Principles and rules
[edit]"When people need a doctor, or a lawyer, or a certified public accountant, they seek someone whom they can trust to do a good job — not for himself, but for them. They have to trust him, since they cannot appraise the quality of his 'product'. To trust him they must believe that he is competent, and that his primary motive is to help them."
The International Financial Reporting Standards (IFRS) are standards and interpretations developed by the International Accounting Standards Board, which are principle-based.[38] IFRS are used by over 115 countries or areas including the European Union, Australia, and Hong Kong.[39] The United States Generally Accepted Accounting Principles (GAAP), the standard framework of guidelines for financial accounting, is largely rule-based.[38] Critics have stated that the rules-based GAAP is partly responsible for the number of scandals that the United States has suffered.[36] The principles-based approach to monitoring requires more professional judgment than the rules-based approach.[40]

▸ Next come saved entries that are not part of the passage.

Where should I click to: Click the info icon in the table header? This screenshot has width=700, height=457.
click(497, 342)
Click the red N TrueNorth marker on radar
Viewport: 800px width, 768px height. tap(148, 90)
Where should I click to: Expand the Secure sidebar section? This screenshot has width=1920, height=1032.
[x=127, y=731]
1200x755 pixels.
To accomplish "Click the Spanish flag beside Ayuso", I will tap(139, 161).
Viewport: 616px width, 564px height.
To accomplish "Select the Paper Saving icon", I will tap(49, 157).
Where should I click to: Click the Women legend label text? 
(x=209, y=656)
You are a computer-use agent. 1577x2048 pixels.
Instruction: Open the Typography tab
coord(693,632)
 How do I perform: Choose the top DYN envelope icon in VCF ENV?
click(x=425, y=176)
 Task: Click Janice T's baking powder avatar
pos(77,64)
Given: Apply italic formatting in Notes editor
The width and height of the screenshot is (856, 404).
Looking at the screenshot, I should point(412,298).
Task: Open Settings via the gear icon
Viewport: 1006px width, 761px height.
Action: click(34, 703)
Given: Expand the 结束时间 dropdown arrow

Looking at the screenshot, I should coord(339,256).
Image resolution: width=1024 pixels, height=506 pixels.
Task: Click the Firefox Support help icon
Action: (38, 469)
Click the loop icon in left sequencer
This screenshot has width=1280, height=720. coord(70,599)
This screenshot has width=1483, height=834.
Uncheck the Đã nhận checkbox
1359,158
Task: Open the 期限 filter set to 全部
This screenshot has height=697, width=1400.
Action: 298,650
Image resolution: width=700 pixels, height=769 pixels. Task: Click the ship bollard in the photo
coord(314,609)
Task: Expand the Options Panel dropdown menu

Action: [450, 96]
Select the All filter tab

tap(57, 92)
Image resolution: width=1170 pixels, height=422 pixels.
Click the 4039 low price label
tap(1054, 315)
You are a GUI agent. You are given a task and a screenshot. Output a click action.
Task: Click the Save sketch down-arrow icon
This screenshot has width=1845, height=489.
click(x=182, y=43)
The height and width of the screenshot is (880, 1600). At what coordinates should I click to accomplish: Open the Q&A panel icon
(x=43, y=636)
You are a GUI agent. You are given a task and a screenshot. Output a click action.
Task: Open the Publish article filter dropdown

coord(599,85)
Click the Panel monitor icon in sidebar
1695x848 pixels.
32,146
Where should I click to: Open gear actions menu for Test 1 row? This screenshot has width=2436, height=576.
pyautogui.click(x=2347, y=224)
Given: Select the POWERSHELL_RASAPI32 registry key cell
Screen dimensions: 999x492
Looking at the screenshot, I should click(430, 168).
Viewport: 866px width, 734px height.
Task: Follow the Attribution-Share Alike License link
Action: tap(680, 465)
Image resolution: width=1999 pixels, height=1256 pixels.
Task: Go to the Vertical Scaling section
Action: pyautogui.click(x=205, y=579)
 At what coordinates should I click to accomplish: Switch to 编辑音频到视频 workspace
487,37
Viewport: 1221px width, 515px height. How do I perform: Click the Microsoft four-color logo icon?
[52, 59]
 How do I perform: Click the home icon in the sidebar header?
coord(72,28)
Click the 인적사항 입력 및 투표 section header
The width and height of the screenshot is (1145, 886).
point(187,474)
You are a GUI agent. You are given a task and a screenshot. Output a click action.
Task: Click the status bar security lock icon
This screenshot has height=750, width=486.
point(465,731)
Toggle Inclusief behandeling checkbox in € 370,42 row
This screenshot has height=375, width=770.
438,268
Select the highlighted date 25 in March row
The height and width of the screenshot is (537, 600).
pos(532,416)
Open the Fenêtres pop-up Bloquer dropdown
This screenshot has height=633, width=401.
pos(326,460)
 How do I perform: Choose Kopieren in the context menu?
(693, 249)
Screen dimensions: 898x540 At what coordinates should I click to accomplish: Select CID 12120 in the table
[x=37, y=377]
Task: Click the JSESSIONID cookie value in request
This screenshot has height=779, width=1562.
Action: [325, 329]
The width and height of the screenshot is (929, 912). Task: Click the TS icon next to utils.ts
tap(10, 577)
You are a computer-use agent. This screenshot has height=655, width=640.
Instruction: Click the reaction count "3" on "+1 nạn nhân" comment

There are many stakeholders in many countries such as The United States who report several concerns in the usage of rules-based accounting. According to recent studies, many believe that the principles-based approach in financial reporting would not only improve but would also support an auditor upon dealing with client's pressure. As a result, financial reports could be viewed with fairness and transparency. When the U.S. switched to International accounting standards, they are composed that this would bring change. However, as a new chairperson of the SEC takes over the system, the transition brings a stronger review about the pros and cons of rules- based accounting. While the move towards international standards progresses, there are small amount of research that examines the effect of principle- based standards in an auditor's decision- making process. According to 114 auditing experts, most are willing to allow clients to manage their net income based on rules- based standards. These results offers insight to the SEC, IASB and FASB in weighing the arguments in the debate of principles- vs. rules based- accounting.[41]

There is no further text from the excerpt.